Thesis by Robert von Ranke Graves 

 

Robert von Ranke Graves, 1895- 1985 was an English poet, novelist, critic, and classical scholar who carried on many of the formal traditions of English verse in a period of experimentation and eventually became a so called "matriarchalist" radicalist far beyond his time. In many senses his life and attitudes reminds of his contemporary  fellow academic: Robert Briffault, as both of them after having taken part in WW1 set out to look for alternative forms of societies / cultures to Western civilisation and didn't´t hesitate to announce the matriarchal foundation to modern patriarchal society and history.

 

While serving as a British officer at the western front, Graves was severely marked by the horror of trench warfare,  and remained deeply troubled by his war experiences for at least a decade.

 

Before 1914 Graves was as a typical Georgian poet, but his war experiences and the difficulties of his personal life gave his later poetry a much deeper and more painful note, and as such he found much indspiration and an alternative in the matriarchies he, as well as other contemporaries and predecessors,  endeavoured in their historical /archeological / anthropological investigations.

# Supplied data
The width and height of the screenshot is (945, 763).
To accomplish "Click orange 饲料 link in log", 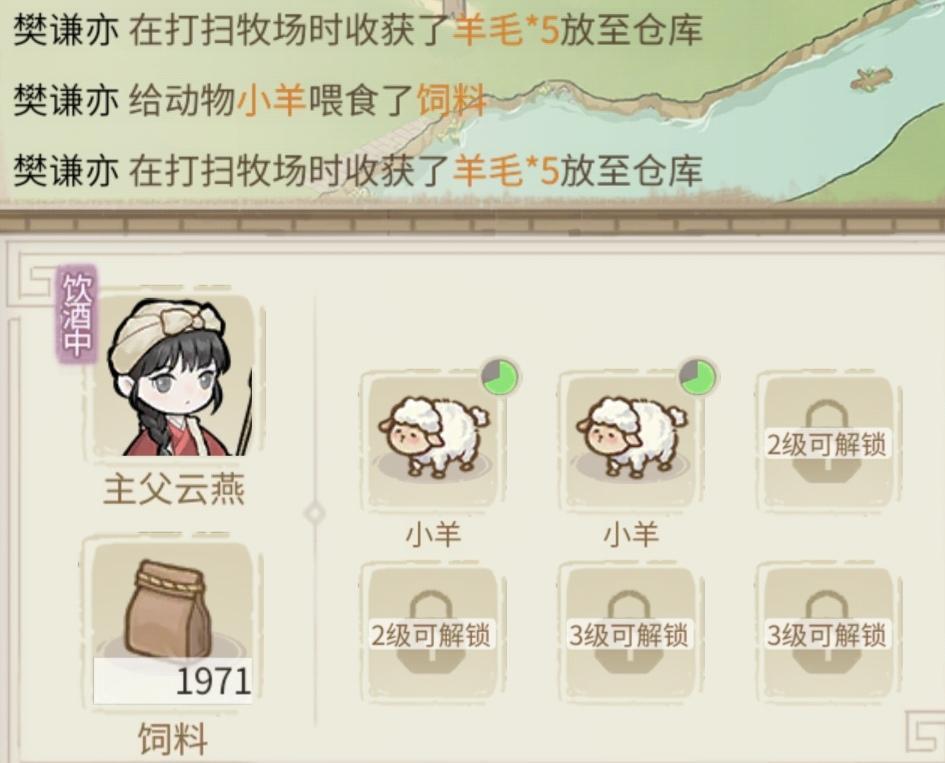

# Set tasks
1. The passage on Robert Graves opens by describing him in several roles. List every role it names.
2. Write out part of the passage on Robert Graves without changing anything. Begin at the words "Robert von Ranke Graves, 1895- 1985" and stop after the words "society and history.".

# In response
1. poet, novelist, critic, classical scholar

2.
Robert von Ranke Graves, 1895- 1985 was an English poet, novelist, critic, and classical scholar who carried on many of the formal traditions of English verse in a period of experimentation and eventually became a so called "matriarchalist" radicalist far beyond his time. In many senses his life and attitudes reminds of his contemporary  fellow academic: Robert Briffault, as both of them after having taken part in WW1 set out to look for alternative forms of societies / cultures to Western civilisation and didn't´t hesitate to announce the matriarchal foundation to modern patriarchal society and history.